Full “technological sovereignty” is economically irrational for startups. They simply do not have the resources. That said, if Israel wants to be resilient to geopolitical pressure, it must control strategic layers of the AI stack, and even more critically, the next stack, quantum computing.
Quantum is not just a technological race, it is a geopolitical one. Leadership here creates leverage. If Israel owns critical components of these stacks, it becomes significantly harder to restrict access through sanctions, boycotts, or political pressure. The goal is not independence from the world, but indispensability within it.
The Efficiency Leap: In the era of AI-driven hyper-productivity, is the traditional correlation between 'Headcount Growth' and 'Company Success' permanently broken?
Short answer: yes.
We’ve recently argued this on our podcast- AIdeation - and the numbers are beginning to catch up. 2026 will likely mark the first sustained decline in headcount across the largest enterprises. Not a collapse in global employment, but a clear signal that AI-driven productivity gains are now large enough to change organizational math. AI no longer augments at the margins, it shifts the entire productivity curve.

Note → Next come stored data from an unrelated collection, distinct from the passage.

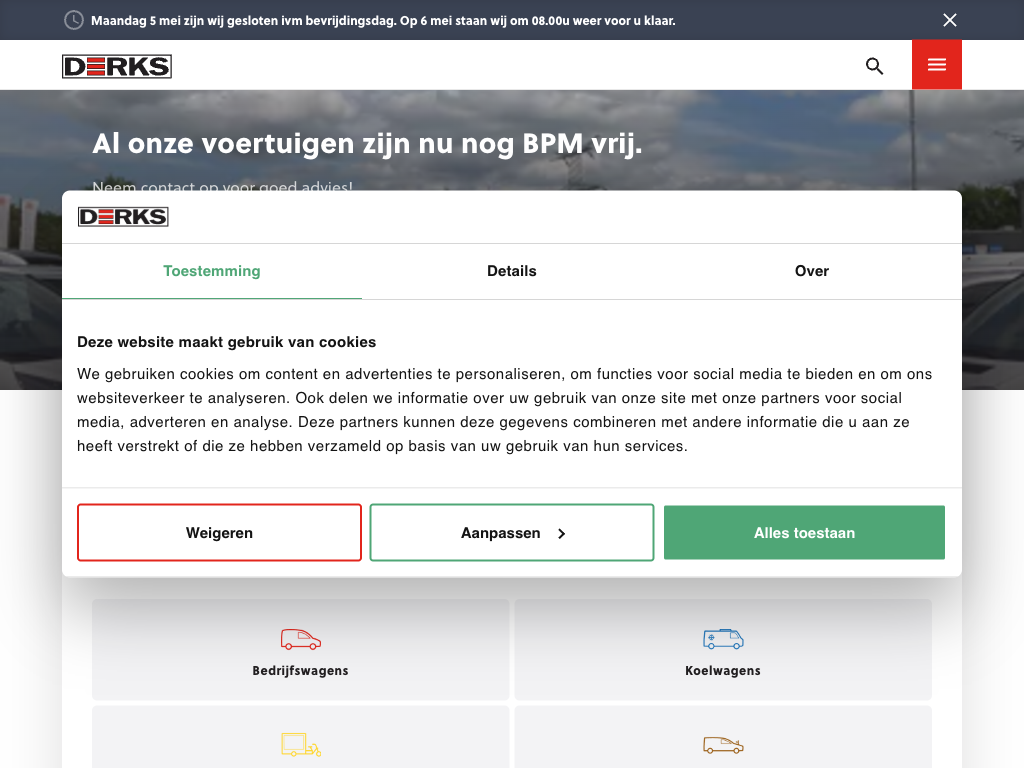Expand the chevron on the Aanpassen button

pyautogui.click(x=562, y=534)
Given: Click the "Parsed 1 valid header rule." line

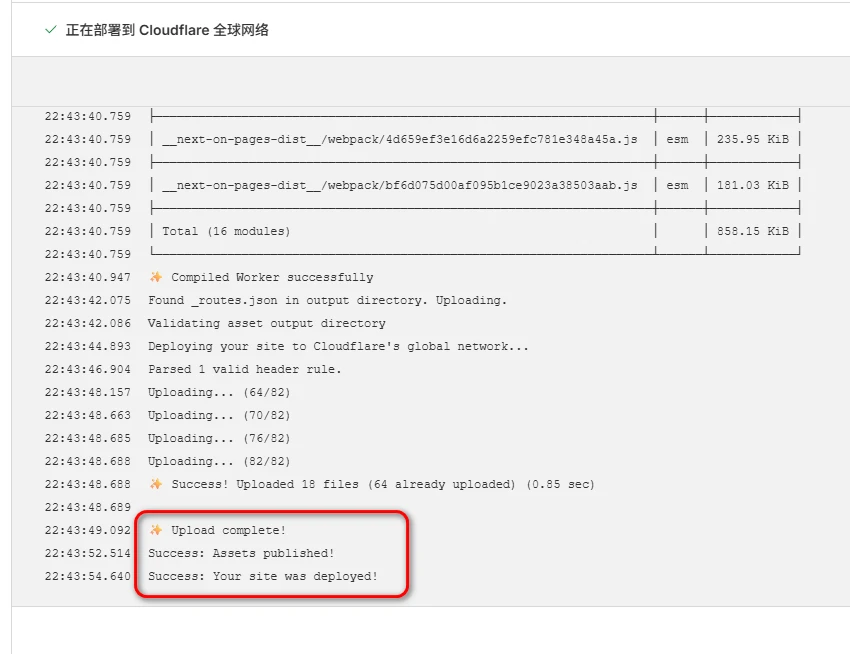Looking at the screenshot, I should tap(244, 369).
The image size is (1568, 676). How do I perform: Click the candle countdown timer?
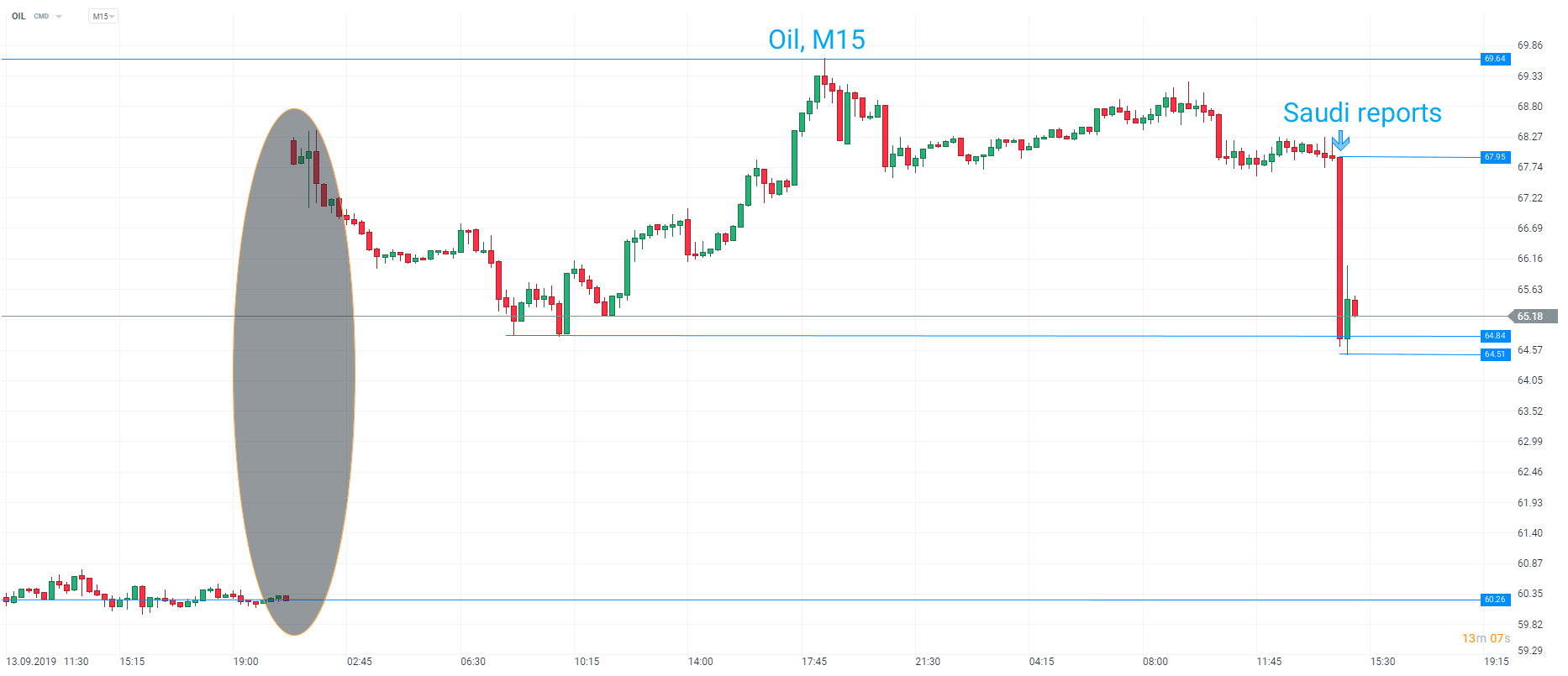pyautogui.click(x=1486, y=638)
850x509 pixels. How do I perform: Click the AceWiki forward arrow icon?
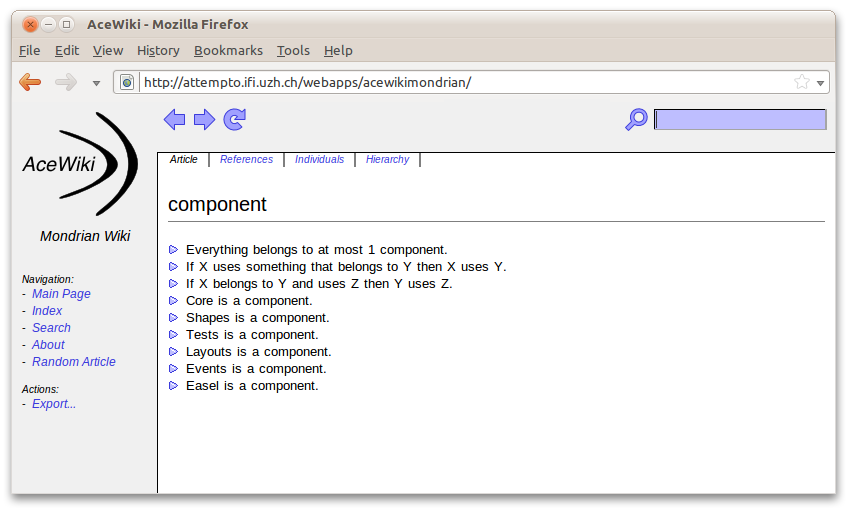pyautogui.click(x=204, y=120)

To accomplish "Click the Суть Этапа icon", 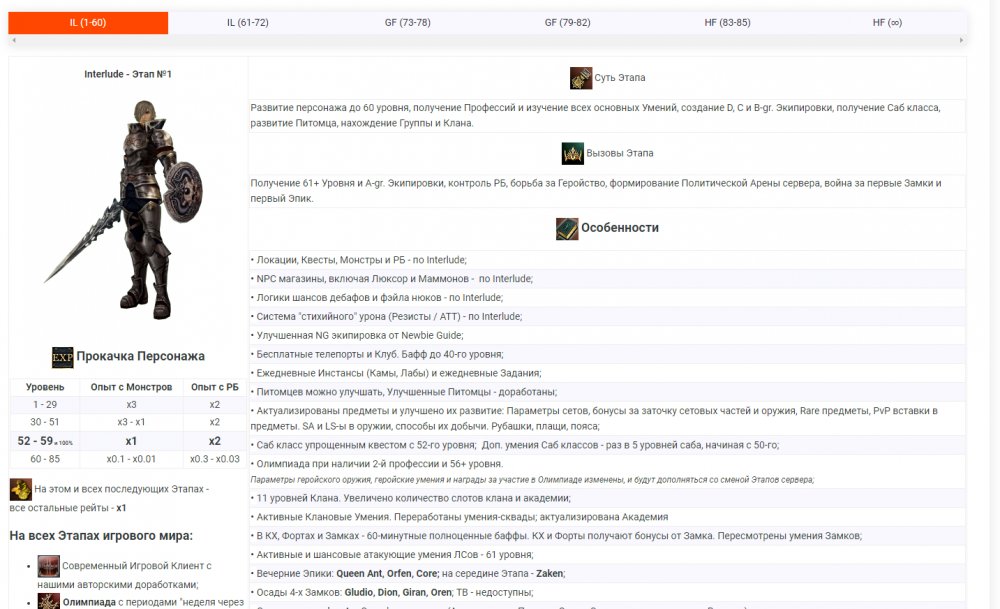I will (x=581, y=78).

We are already seeing a historic break between job openings and equity performance, a correlation that held for decades. White-collar layoffs in 2025 were not cyclical, they were a preview.
With roughly 3.5 billion people in the global workforce today, population growth implies hundreds of millions of additional jobs in the coming decade. Our view is that this assumption no longer holds. Recent research shows that AI can already replace over 11 percent of US jobs, and the implications touch every person on the planet. The only real question is how individuals and organizations remain relevant when AI becomes not just a tool, but a colleague.
The Contrarian Leap: What is one sector or trend currently ignored by the herd that you believe represents the most undervalued opportunity for the coming year?
The real hardware layer of the AI stack. After ChatGPT launched, attention shifted to GPU scarcity and NVIDIA’s stock exploded. More recently, memory shortages pushed suppliers like SK Hynix, Micron, and Samsung into the spotlight. But the stack does not stop there.
Running AI at real scale requires breakthrough cooling systems, efficient energy delivery to data centers, and above all, massive amounts of reliable power. Energy, cooling, and infrastructure are the next bottlenecks, and they are far from solved.
Whoever cracks one of these constraints before it fully breaks will gain a durable and asymmetric competitive advantage.
Finally, name 2-3 startups that, in your opinion, are likely to make a leap forward this year.
UniPaaS (portfolio) - UniPaas sits on a durable wedge, embedded payments for vertical SaaS, where payments become a retention plus monetization lever, not a feature. Their recent push to position payments infrastructure for AI-native SaaS (including their MCP announcement) is a smart way to ride the agentic shift without needing to “be the agent,” they become the rails the agents use.
Regatta (portfolio) - Regatta is “the database for AI,” with a sharp focus on AI agents and MCP-driven workloads. The timing is strong, as AI adoption is expected to dramatically increase the number of database interactions over the next few years, potentially doubling as agents become persistent, always-on actors. Regatta’s value proposition is tightly scoped around this shift, enabling complex distributed data access, agent-friendly query patterns, and a simplified data architecture that removes operational friction.
Qedma (portfolio) - Quantum is moving from “science project” to “who can run bigger useful circuits sooner,” and error suppression and mitigation is one of the fastest ways to unlock more value from existing hardware. Qedma’s recent Series A with strategic participation (including IBM) positions it well for a breakout year as quantum roadmaps keep colliding with real-world noise constraints.